Schizopygopsis labiosa

Scientific classification
- Domain: Eukaryota
- Kingdom: Animalia
- Phylum: Chordata
- Class: Actinopterygii
- Order: Cypriniformes
- Family: Cyprinidae
- Genus: Schizopygopsis
- Species: S. labiosa
- Binomial name: Schizopygopsis labiosa (Herzenstein, 1891)
- Synonyms: Chaunchia labiosa Herzenstein, 1891;

= Schizopygopsis labiosa =

- Authority: (Herzenstein, 1891)
- Synonyms: Chaunchia labiosa Herzenstein, 1891

Species of fish

Schizopygopsis labiosa is a species of cyprinid fish that is only found in the upper reaches of the Yellow River basin in the Qinghai–Tibet Plateau of China, where it mostly inhabits slow-flowing cold waters at altitudes above 3000 m.
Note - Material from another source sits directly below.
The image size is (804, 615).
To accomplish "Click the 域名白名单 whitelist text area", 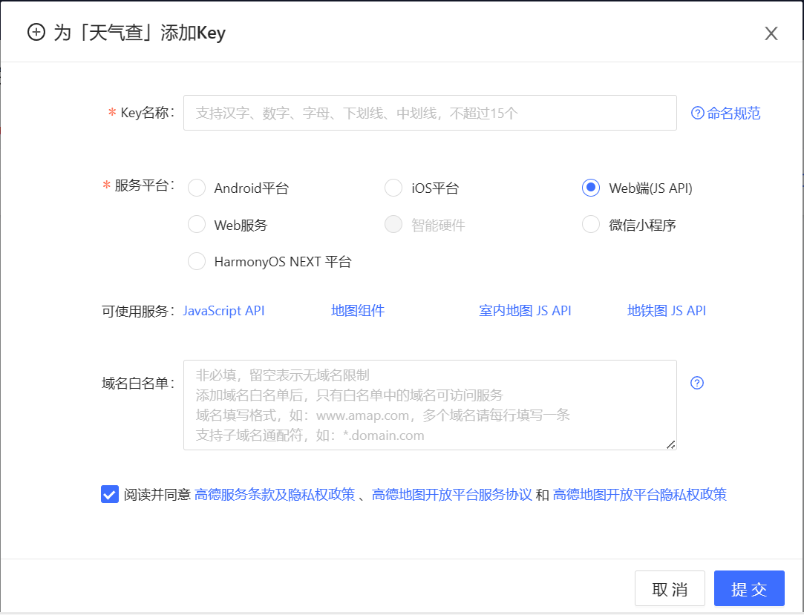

It was regarded as the only member of the genus Chaunchia, and as a schizothoracine (snowtrout and allies). However, Eschmeyer's Catalog of Fishes classifies this species within the genus Schizopygopsis in the subfamily Schizopygopsinae.

Schizopygopsis labiosa reaches up to 25 cm in length. Its lower jaw has a horny sheath, which it uses to scrape invertebrates and algae off the bottom. It has seriously declined because of habitat loss, overfishing and introduced species, and is now listed as vulnerable on China's Red List.